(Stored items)
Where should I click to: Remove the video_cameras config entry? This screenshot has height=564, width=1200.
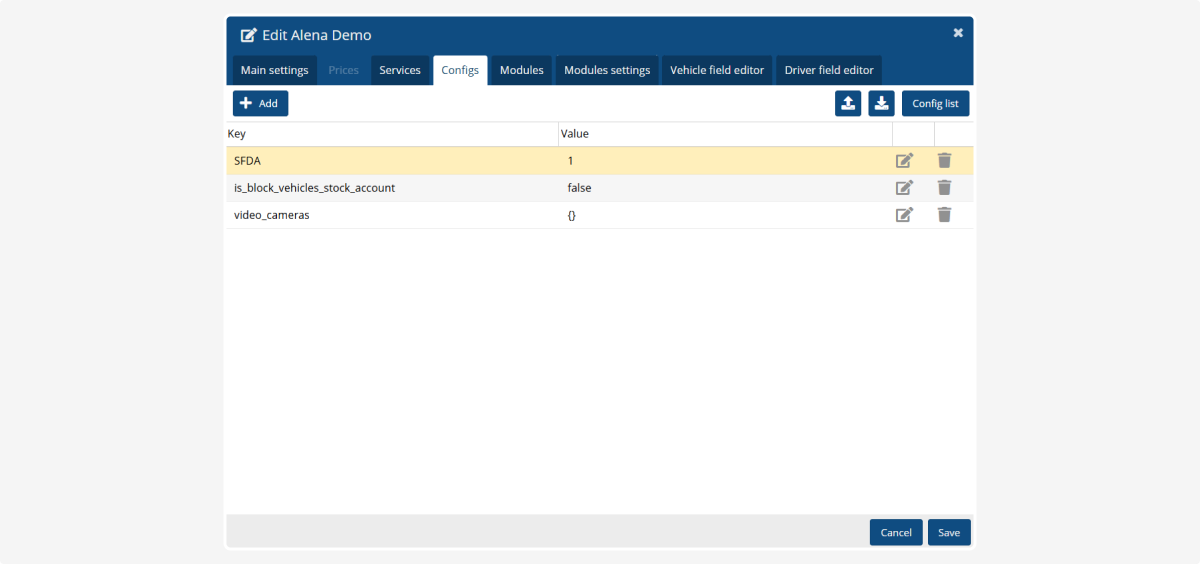point(944,214)
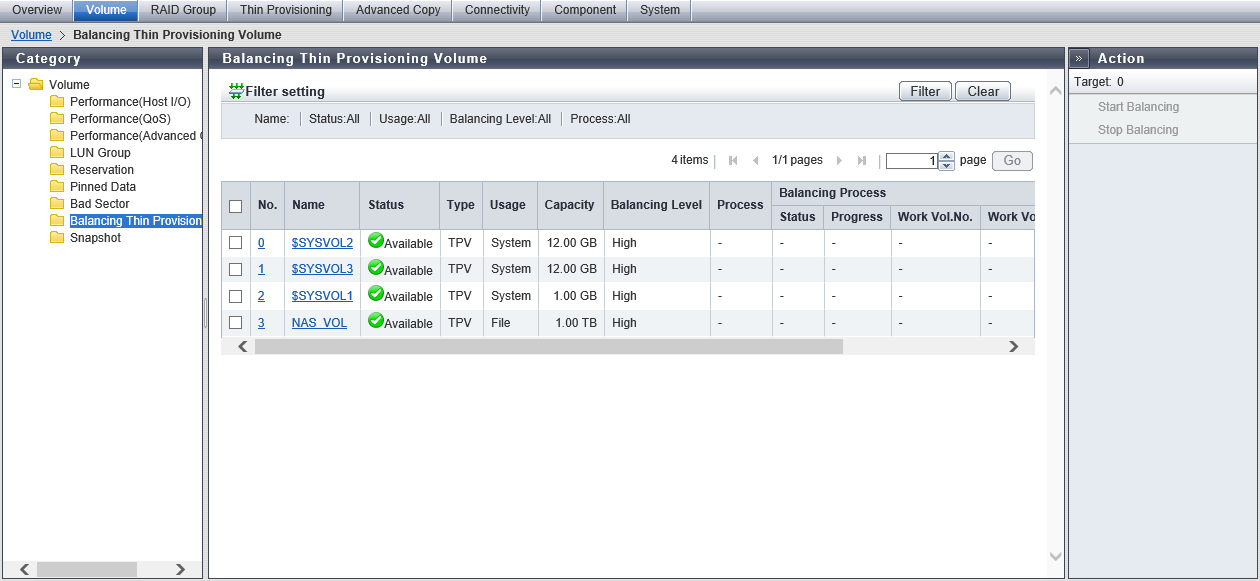
Task: Tick the select-all checkbox in table header
Action: coord(236,206)
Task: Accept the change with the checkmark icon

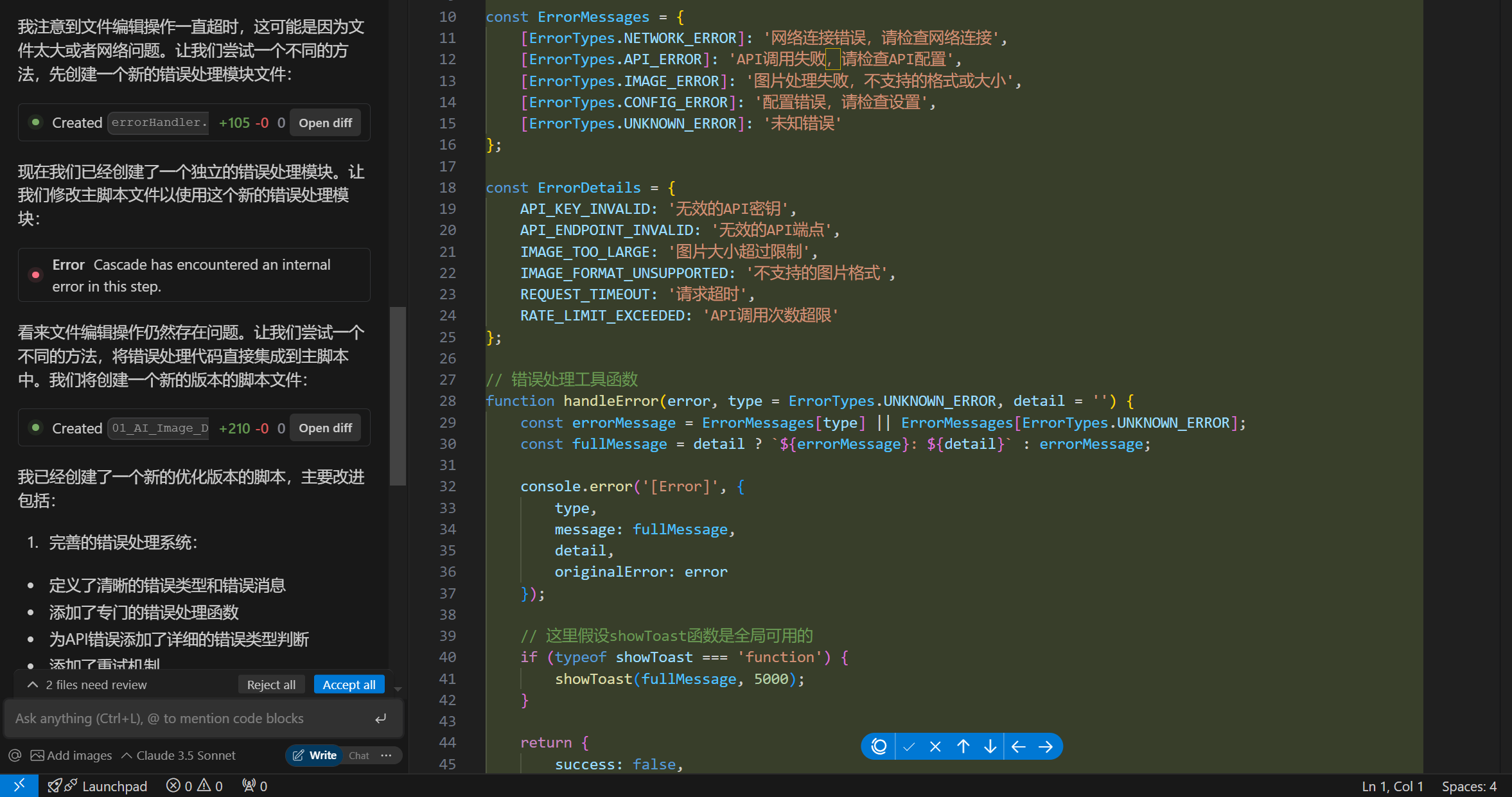Action: (908, 746)
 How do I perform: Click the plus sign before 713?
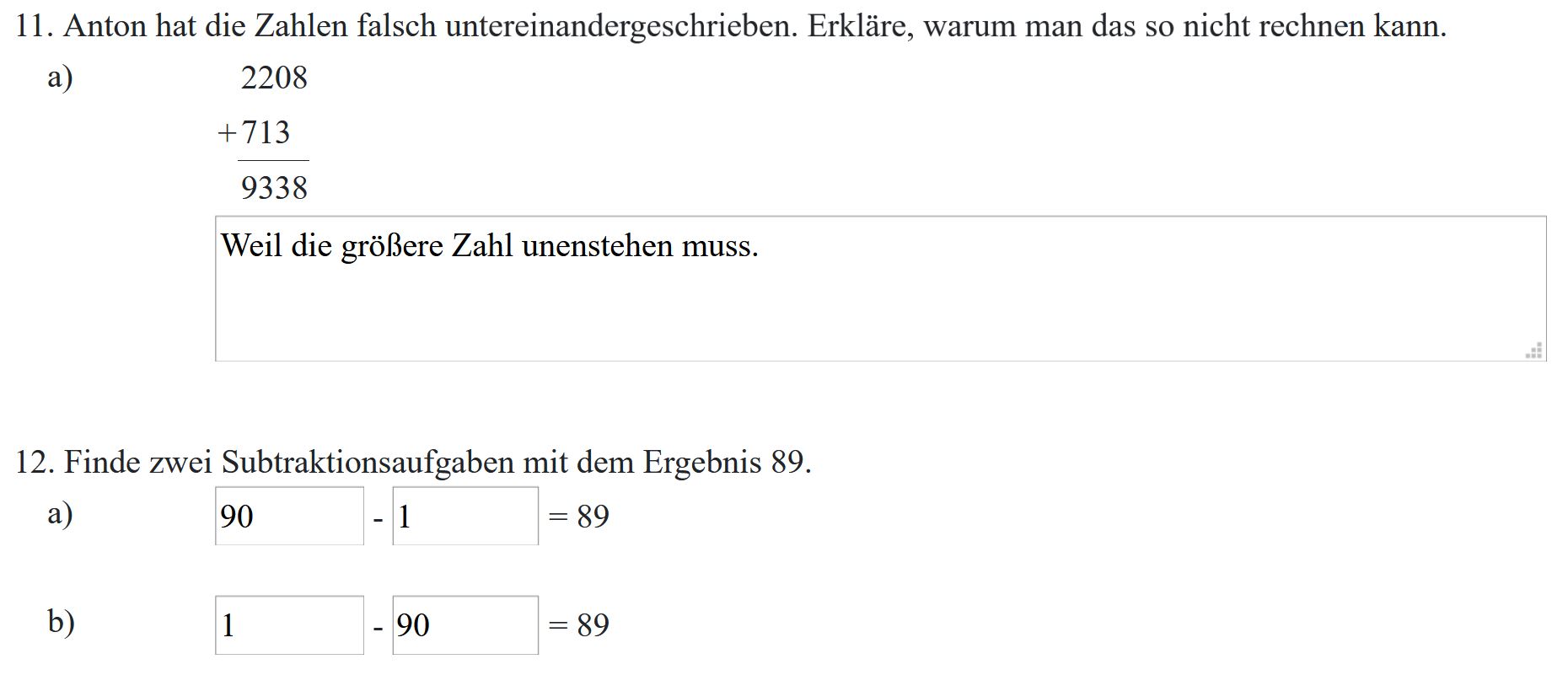pyautogui.click(x=227, y=133)
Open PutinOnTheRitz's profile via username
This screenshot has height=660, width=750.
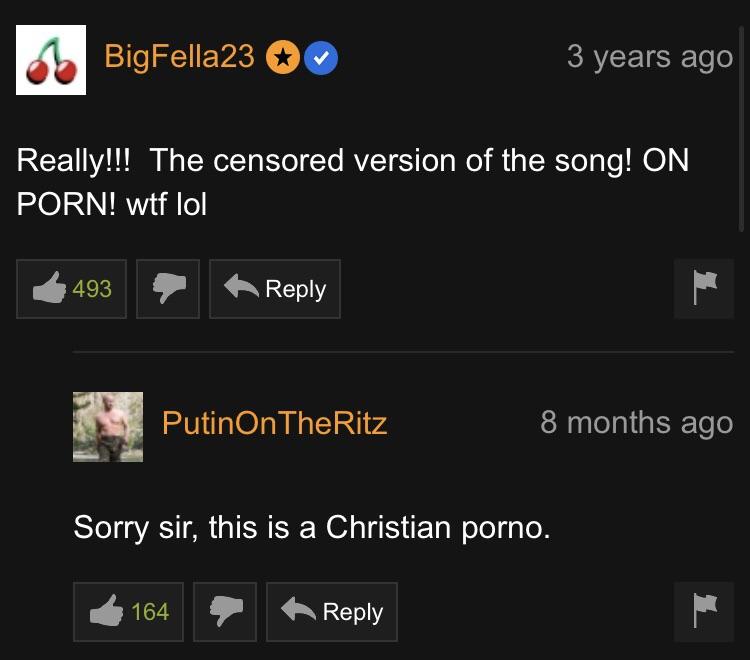274,423
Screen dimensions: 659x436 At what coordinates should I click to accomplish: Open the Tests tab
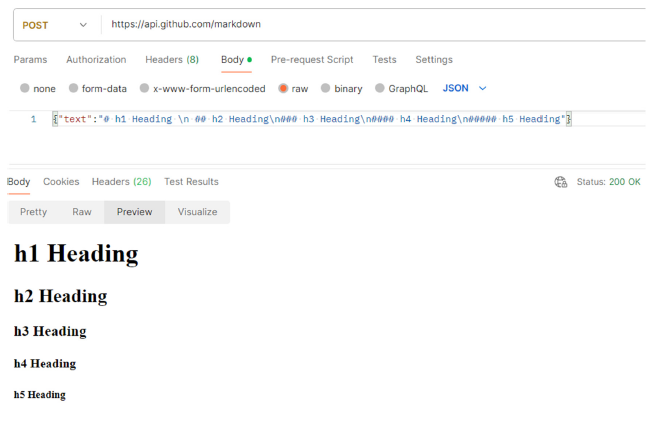tap(384, 60)
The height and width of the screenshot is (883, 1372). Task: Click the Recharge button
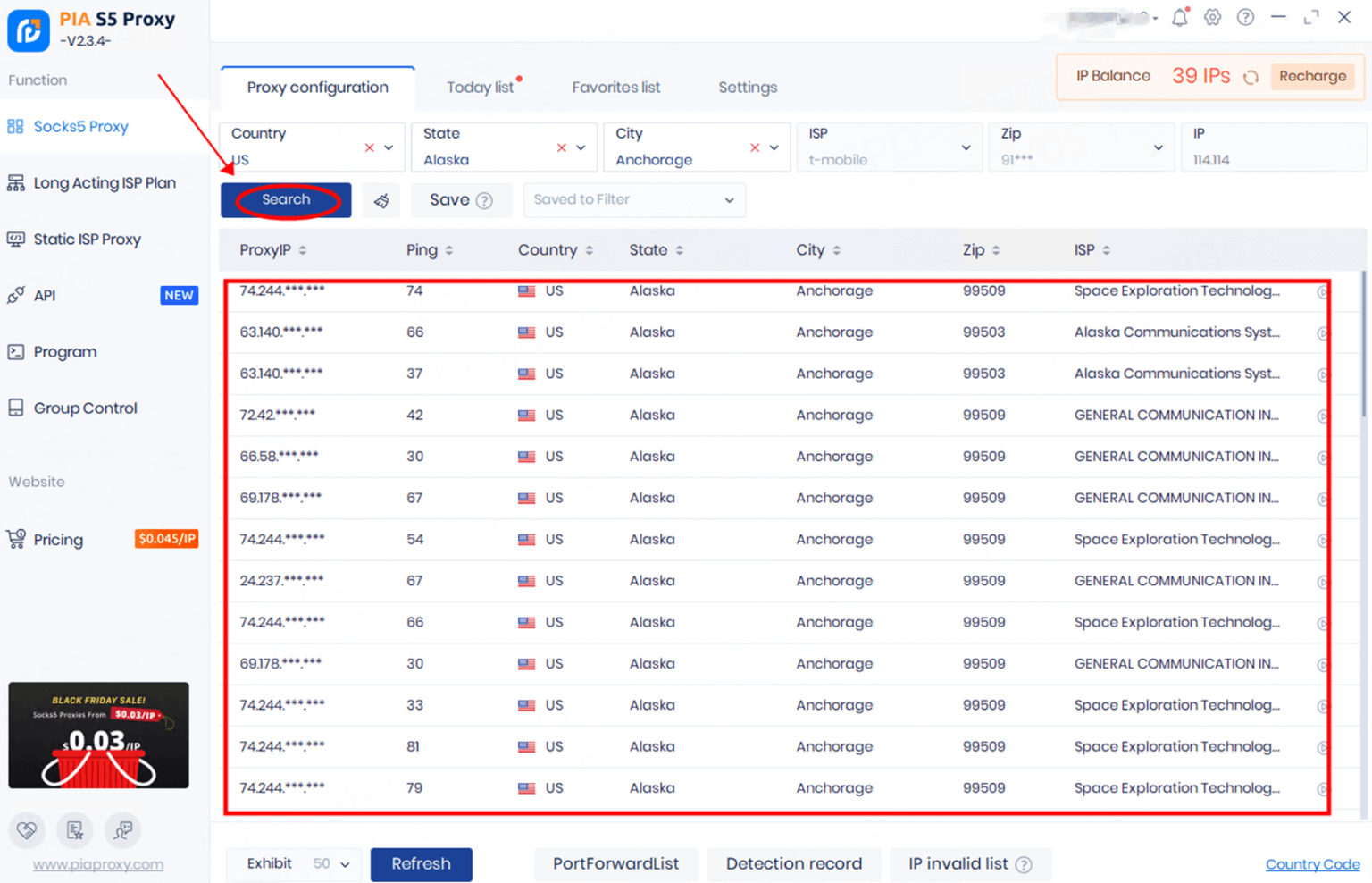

- Work required
Print the records above verbatim, minus any pictures.

- Task answer
Where should I click to: Remove the video_cameras config entry? This screenshot has height=564, width=1200.
point(944,214)
Task: Tick the select-all checkbox in table header
Action: coord(236,206)
Task: Accept the change with the checkmark icon

Action: (908, 746)
 How do I perform: Click the plus sign before 713?
pyautogui.click(x=227, y=133)
Open PutinOnTheRitz's profile via username
This screenshot has height=660, width=750.
274,423
Screen dimensions: 659x436 At what coordinates should I click to accomplish: Open the Tests tab
tap(384, 60)
The height and width of the screenshot is (883, 1372). Task: Click the Recharge button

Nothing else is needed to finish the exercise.